→ **READING TEXT**:
The Utah Territory was created by Congress as part of the Compromise of 1850, and as colonizer and founder of Salt Lake City, Young was appointed the territory's first governor and superintendent of American Indian affairs by President Millard Fillmore on February 3, 1851.[88][89] He was sworn in by Justice Daniel H. Wells for a salary of $1,500 a year and named as superintendent of Indian Affairs for an additional $1,000.[89] During his time as governor, Young directed the establishment of settlements throughout present-day Utah, Idaho, Arizona, Nevada, California, and parts of southern Colorado and northern Mexico. Under his direction, the Mormons built roads, bridges, forts, and irrigation projects; established public welfare; organized a militia; issued a "selective extermination" order against male Timpanogos;[90] and after a series of wars, eventually made peace with the Native Americans. Young was also one of the first to subscribe to Union Pacific stock, for the construction of the First transcontinental railroad. He also authorized the construction of the Utah Central railroad line, which connected Salt Lake City to the Union Pacific transcontinental railroad.[91] Young organized the first Utah Territorial Legislature and established Fillmore as the territory's first capital.

Young established a gold mint in 1849 and called for the minting of coins using gold dust that had been accumulated from travelers during the Gold Rush. The mint was closed in 1861 by Alfred Cumming, gubernatorial successor to Young.[92] Young also organized a board of regents to establish a university in the Salt Lake Valley.[93] It was established on February 28, 1850, as the University of Deseret; its name was eventually changed to the University of Utah. In 1849, Young arranged for a printing press to be brought to the Salt Lake Valley, which was later used to print the Deseret News periodical.[94]: 3–4 

In 1851, Young and several federal officials—including territorial Secretary Broughton Harris—became unable to work cooperatively. Within months, Harris and the others departed their Utah appointments without replacements being named, and their posts remained unfilled for the next two years.[95] These individuals later became known as the Runaway Officials of 1851.[96]

Young supported slavery and its expansion into Utah and led the efforts to legalize and regulate slavery in the 1852 Act in Relation to Service, based on his beliefs on slavery.[97][98] Young said in an 1852 speech, "In as much as we believe in the Bible ... we must believe in slavery. This colored race have been subjected to severe curses ... which they have brought upon themselves."[99] Seven years later in 1859, Young stated in an interview with the New York Tribune that he considered slavery a "divine institution ... not to be abolished".[100]

In 1856, Young organized an efficient mail service known as the Brigham Young Express and Carrying Company, which transported mail and passengers between Missouri and California.[101] In 1858, following the events of the Utah War and Mountain Meadows Massacre, he stepped down to his gubernatorial successor, Alfred Cumming.[102]

LDS Church president

[edit]

Young is the longest-serving president of the LDS Church to date, having served for 29 years.

→ **DATA SUPPLIED**:
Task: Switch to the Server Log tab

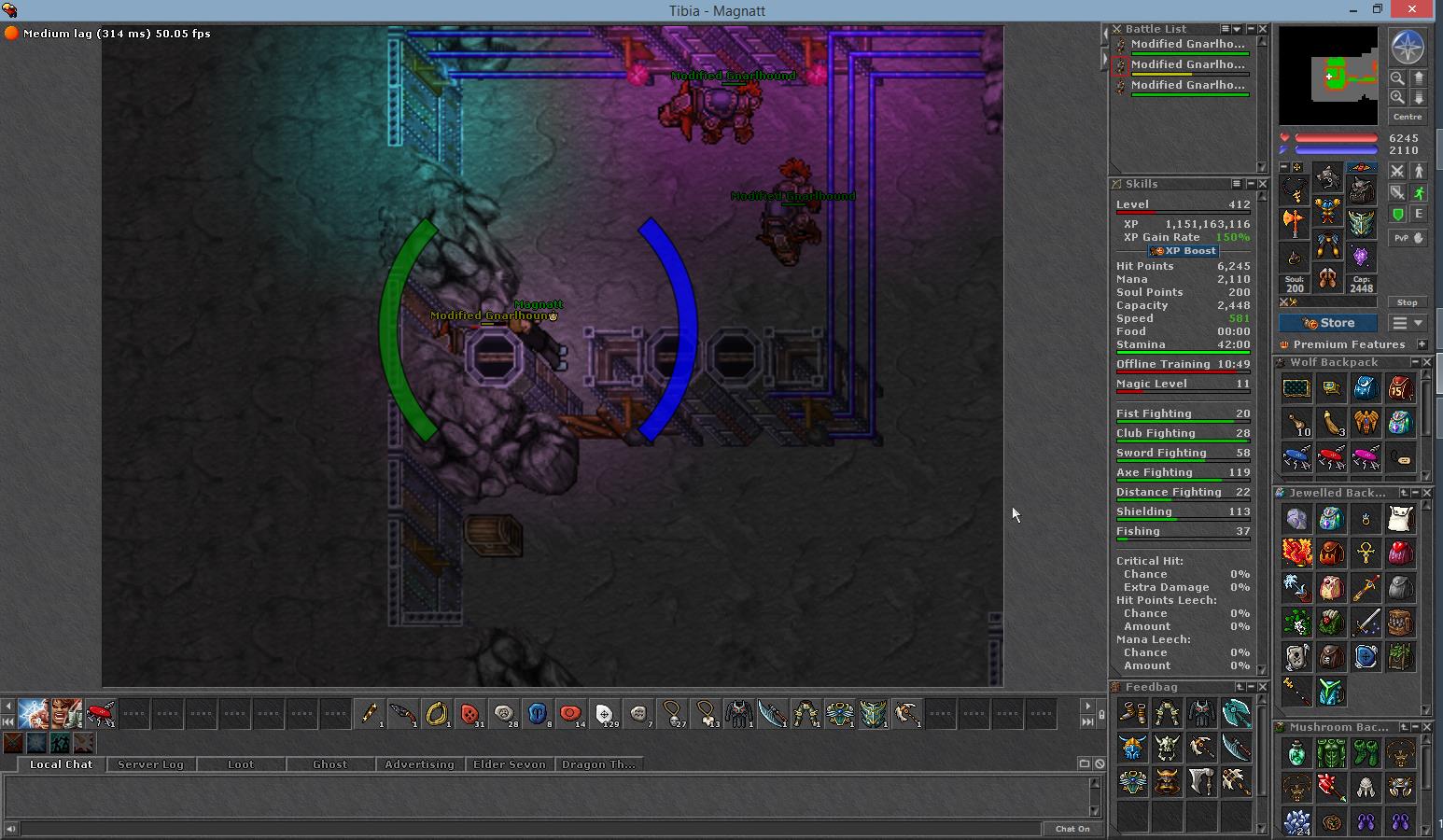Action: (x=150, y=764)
--
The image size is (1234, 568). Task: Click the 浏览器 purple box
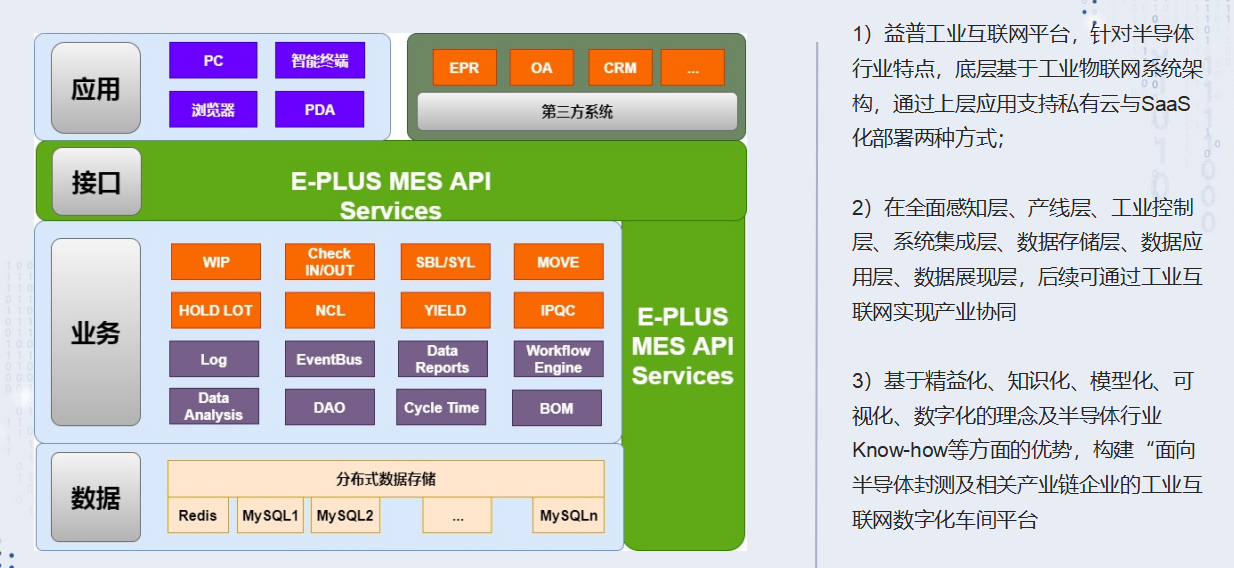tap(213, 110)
==
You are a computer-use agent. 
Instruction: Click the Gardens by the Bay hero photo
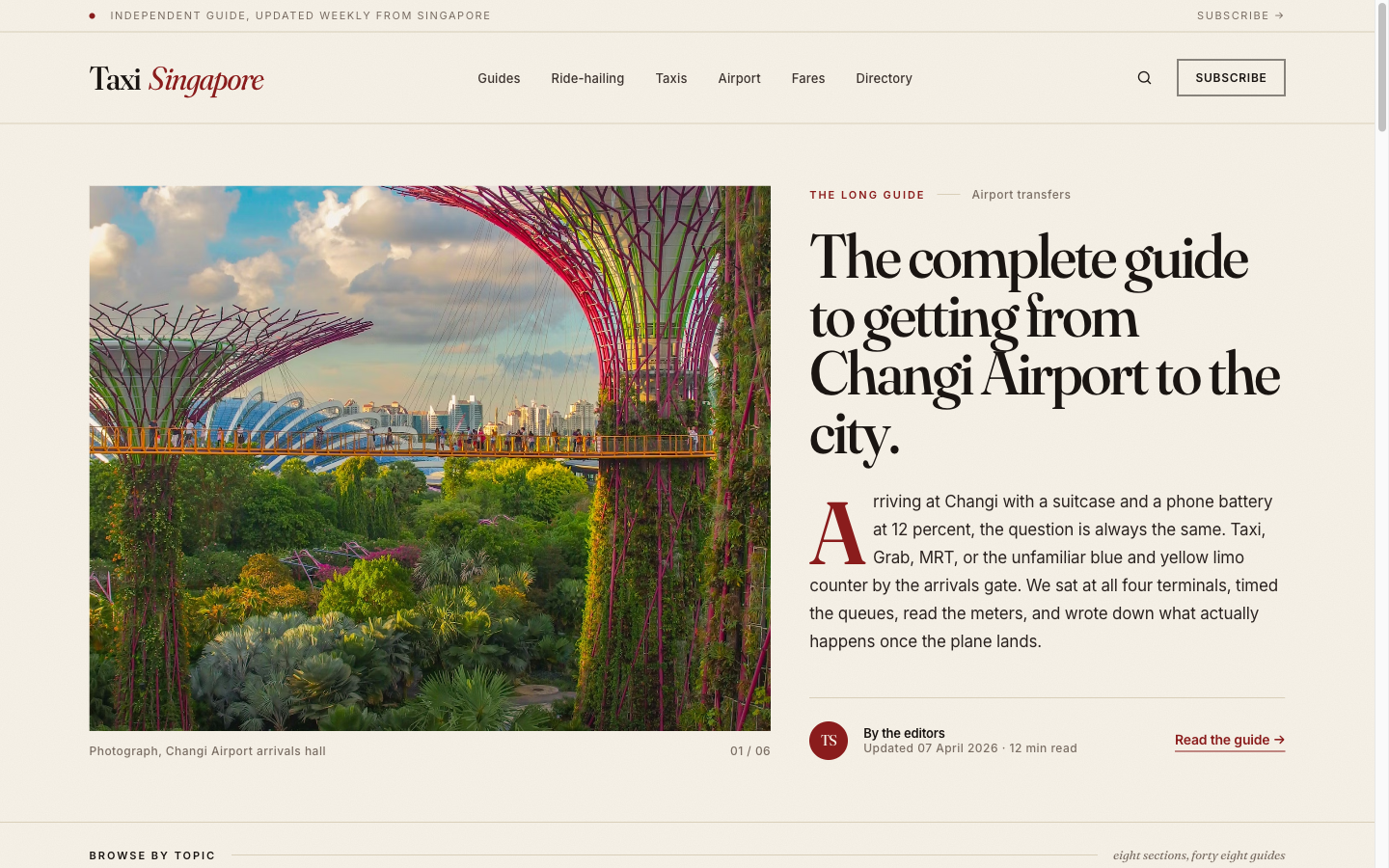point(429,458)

→ **ABOUT THIS TASK**: In the text about Brigham Young above, who closed the gold mint in 1861? Please answer briefly.

→ **RESPONSE AREA**: Alfred Cumming